I have railed at length in this blog against a Florida law that allows medical providers alone to avoid the same legal liability everyone else faces for causing the negligent loss of life. The offensive statute is section 768.21(8), Florida Statutes, which is part of Florida’s Wrongful Death Act.
Section 768.21, entitled “Damages,” describes who is entitled to what in wrongful death cases. Subparts (3) and (4) provide as follows:
(3) Minor children of the decedent, and all children of the decedent if there is no surviving spouse, may also recover for lost parental companionship, instruction, and guidance and for mental pain and suffering from the date of injury. For the purposes of this subsection, if both spouses die within 30 days of one another as a result of the same wrongful act or series of acts arising out of the same incident, each spouse is considered to have been predeceased by the other.

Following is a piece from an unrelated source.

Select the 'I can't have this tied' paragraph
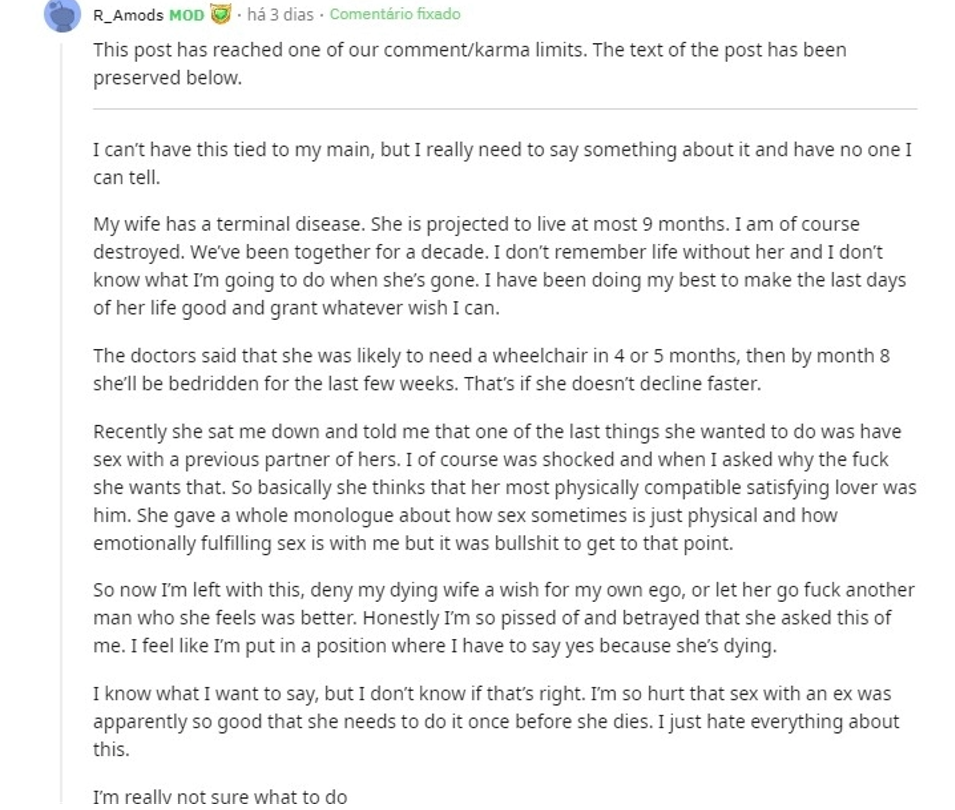Screen dimensions: 955x810 [x=502, y=163]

(4) Each parent of a deceased minor child may also recover for mental pain and suffering from the date of injury. Each parent of an adult child may also recover for mental pain and suffering if there are no other survivors.
Where the wrongful death resulted from medical malpractice, subpart (8) bars the recovery of “lost parental companionship, instruction, and guidance and for mental pain and suffering” of “all children of the decedent if there is no surviving spouse.” as otherwise allowed in subpart (3), and “mental pain and suffering” for “[e]ach parent of an adult child … if there are not other survivors” as otherwise allowed in subpart (4). Subpart (8) provides as follows:
(8) The damages specified in subsection (3) shall not be recoverable by adult children and the damages specified in subsection (4) shall not be recoverable by parents of an adult child with respect to claims for medical negligence as defined by s. 766.106(1).
(For purposes of this statute, an adult child is a child over the age of 25)
This simple paragraph has caused heartache upon heartache to a countless number of parents and children whose loved ones died from medical malpractice. Every week our office receives phone calls from disbelieving adult children and parents seeking a magical solution that doesn’t exist. Often, we are their fourth and fifth call. Sadly, the best we can offer are condolences and the suggestion they complain to Florida’s Governor and its state legislators. Not very comforting words.